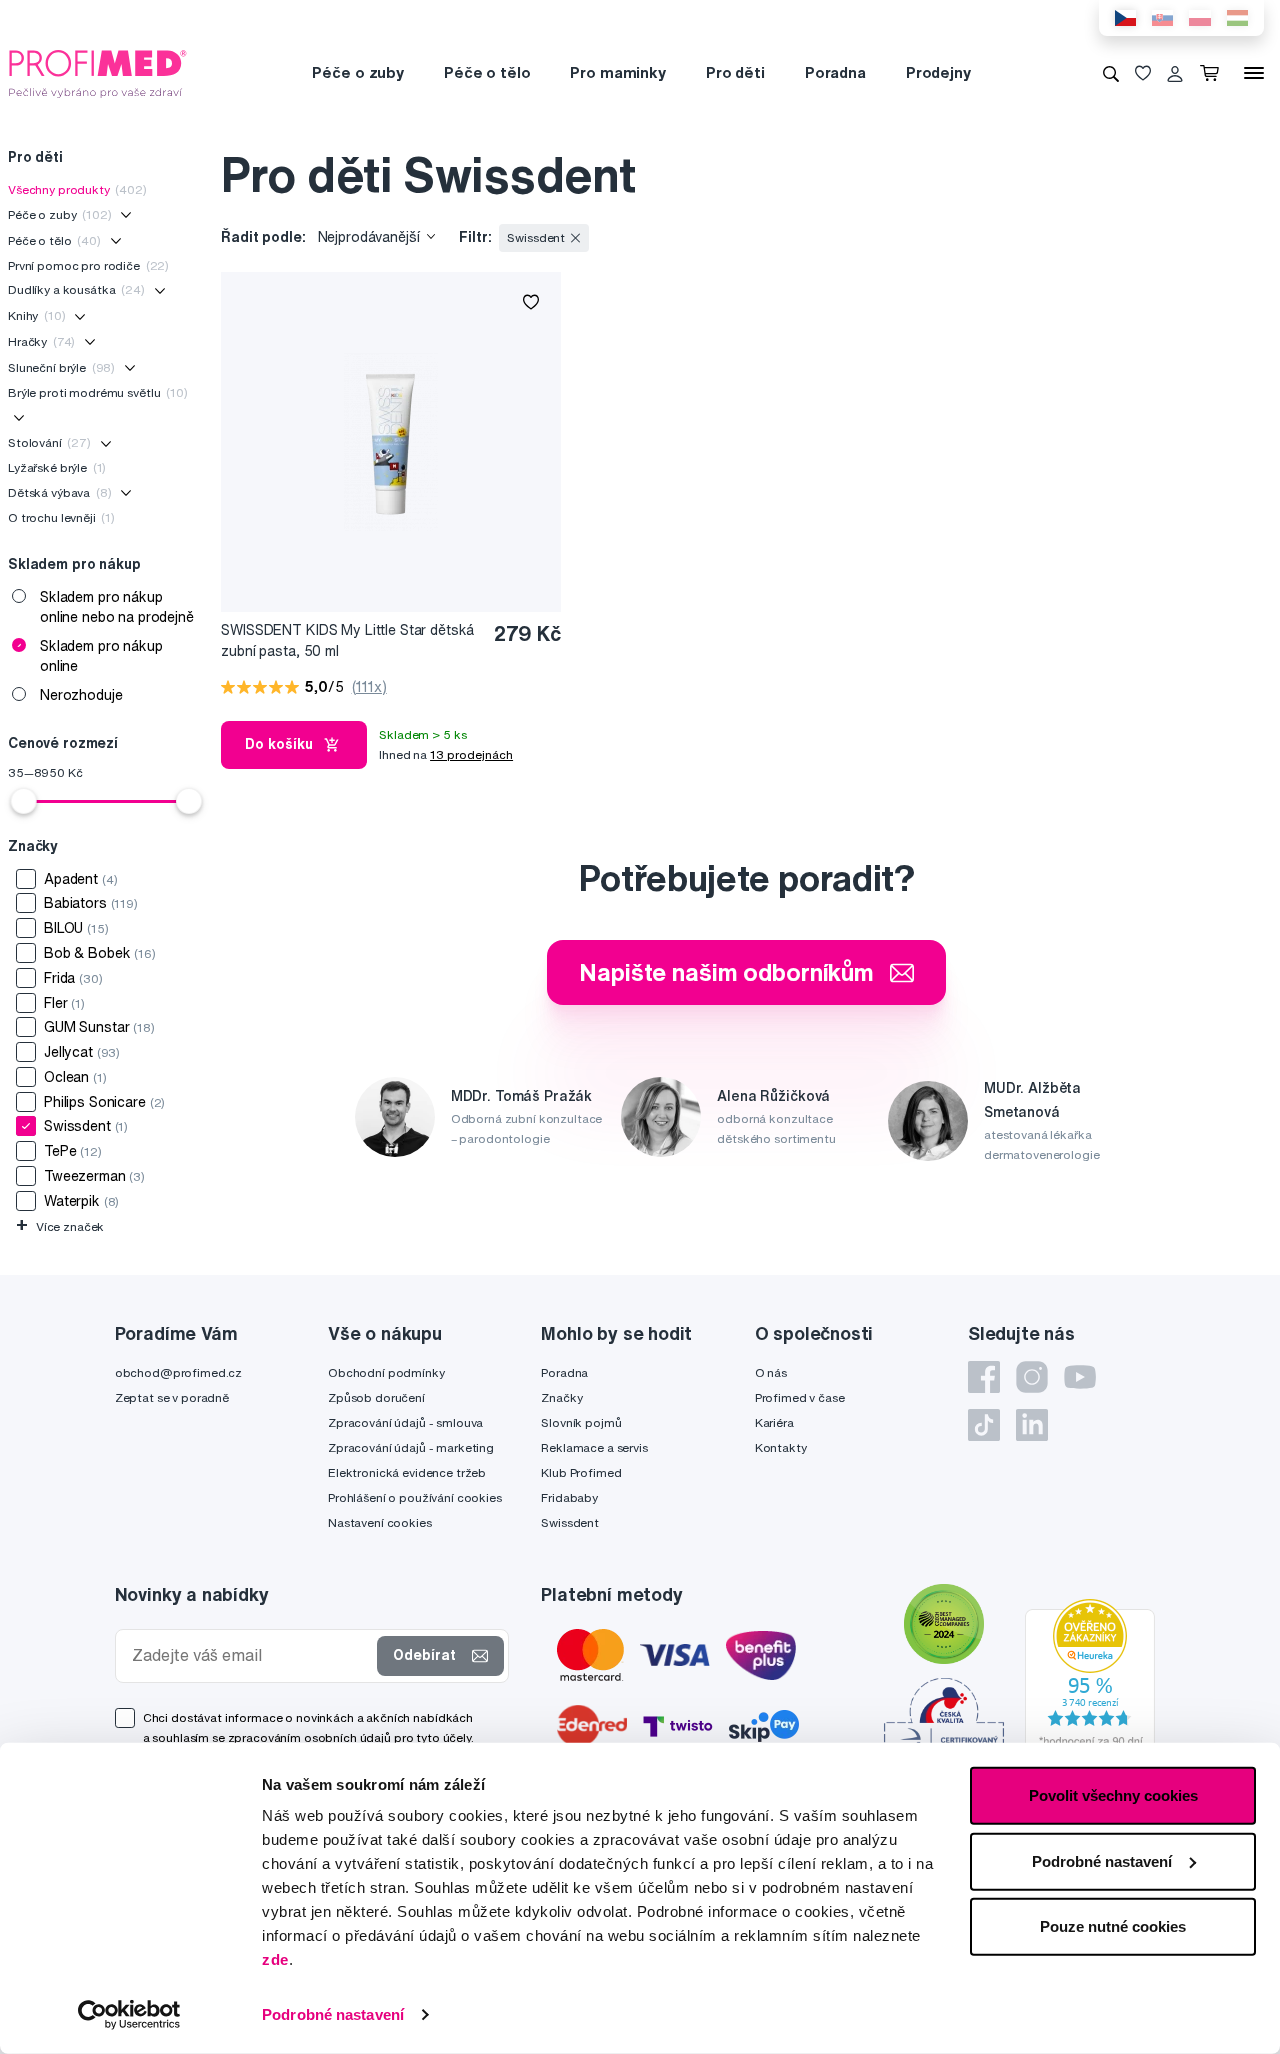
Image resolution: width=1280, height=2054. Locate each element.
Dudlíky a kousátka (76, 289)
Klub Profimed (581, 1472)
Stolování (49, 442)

...

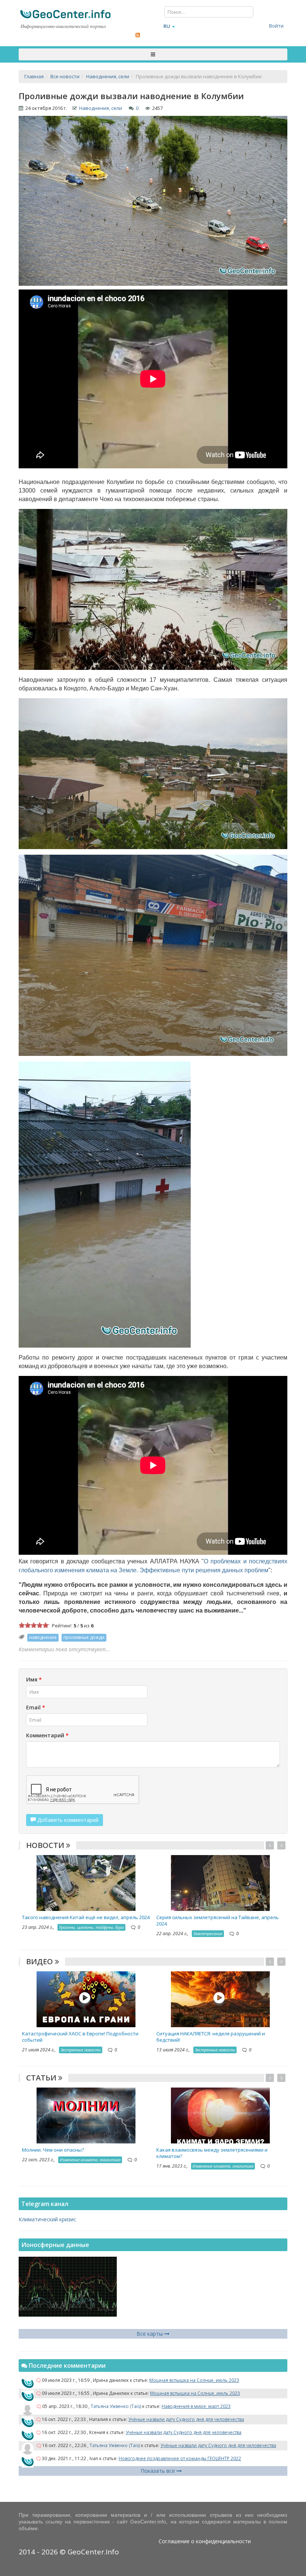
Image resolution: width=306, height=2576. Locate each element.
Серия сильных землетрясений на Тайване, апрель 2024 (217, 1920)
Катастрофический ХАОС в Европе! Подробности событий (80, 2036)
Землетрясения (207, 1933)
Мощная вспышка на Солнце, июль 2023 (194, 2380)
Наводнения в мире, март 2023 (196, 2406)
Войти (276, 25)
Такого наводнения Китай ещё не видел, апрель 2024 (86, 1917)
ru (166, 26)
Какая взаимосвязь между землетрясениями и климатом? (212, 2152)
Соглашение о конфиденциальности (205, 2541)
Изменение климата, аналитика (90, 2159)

...

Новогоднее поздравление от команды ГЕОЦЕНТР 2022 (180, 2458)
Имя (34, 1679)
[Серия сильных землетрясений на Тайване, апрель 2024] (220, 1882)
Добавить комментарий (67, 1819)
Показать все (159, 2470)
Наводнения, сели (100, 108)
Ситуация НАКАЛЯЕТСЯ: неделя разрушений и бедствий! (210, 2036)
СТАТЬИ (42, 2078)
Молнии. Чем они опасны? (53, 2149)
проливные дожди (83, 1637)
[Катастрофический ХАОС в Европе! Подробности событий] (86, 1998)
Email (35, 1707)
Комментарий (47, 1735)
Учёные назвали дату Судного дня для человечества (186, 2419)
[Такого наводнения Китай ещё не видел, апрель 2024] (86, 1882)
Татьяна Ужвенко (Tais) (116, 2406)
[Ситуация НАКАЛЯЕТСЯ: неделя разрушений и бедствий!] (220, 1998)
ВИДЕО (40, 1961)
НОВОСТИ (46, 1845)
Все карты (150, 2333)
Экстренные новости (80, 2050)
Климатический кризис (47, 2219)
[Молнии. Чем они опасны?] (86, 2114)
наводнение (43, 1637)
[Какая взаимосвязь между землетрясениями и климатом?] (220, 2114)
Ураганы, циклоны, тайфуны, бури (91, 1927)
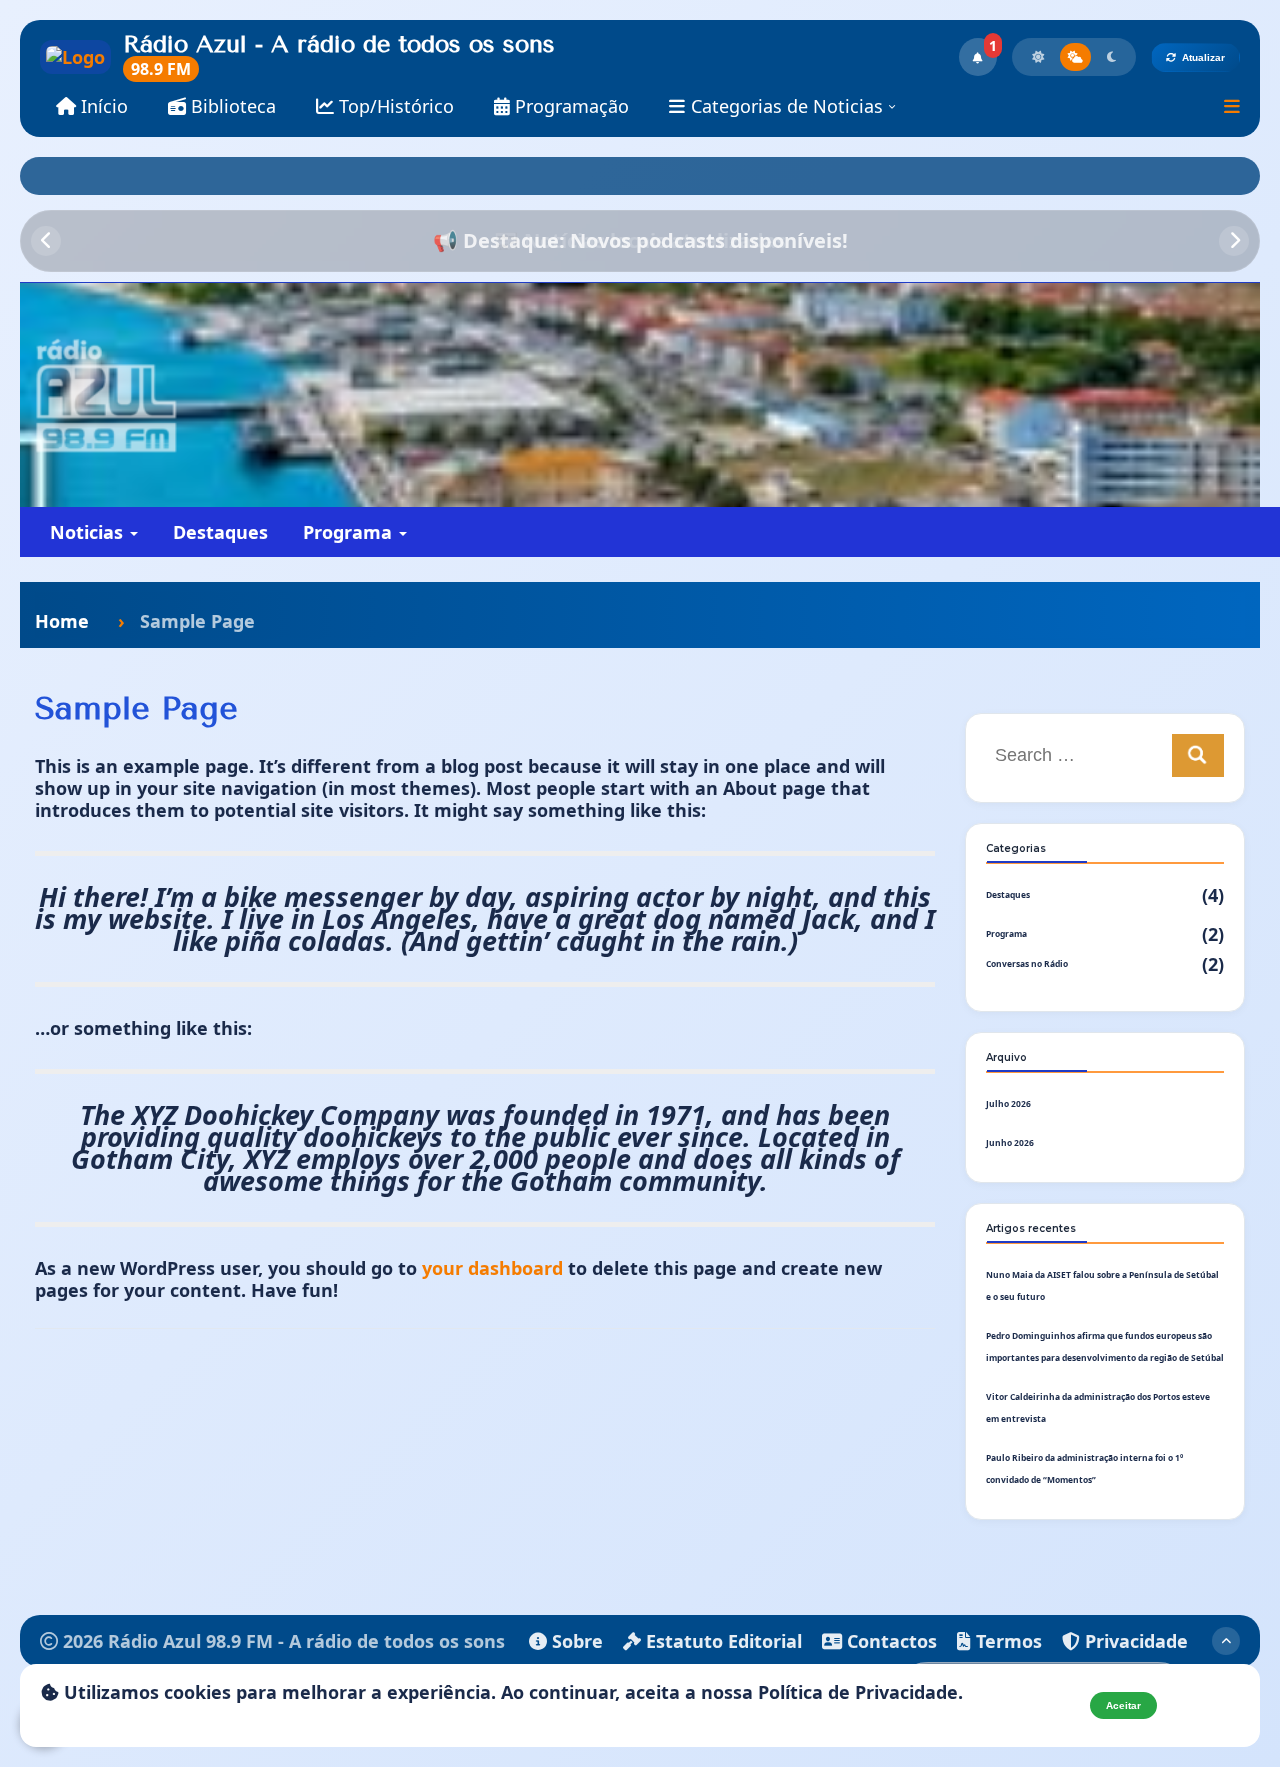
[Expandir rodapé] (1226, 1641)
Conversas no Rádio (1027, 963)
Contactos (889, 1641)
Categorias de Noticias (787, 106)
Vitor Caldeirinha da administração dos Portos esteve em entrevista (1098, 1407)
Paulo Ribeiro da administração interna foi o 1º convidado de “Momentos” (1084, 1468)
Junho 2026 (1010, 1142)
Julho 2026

▶ _Exercise aim_:
Using the entries above, repeat only the lines from the one containing "Image resolution: width=1280, height=2054." through the one containing "Stolování (49, 442)", end lines included.

▶ _The answer_:
Image resolution: width=1280, height=2054. Locate each element.
Dudlíky a kousátka (76, 289)
Klub Profimed (581, 1472)
Stolování (49, 442)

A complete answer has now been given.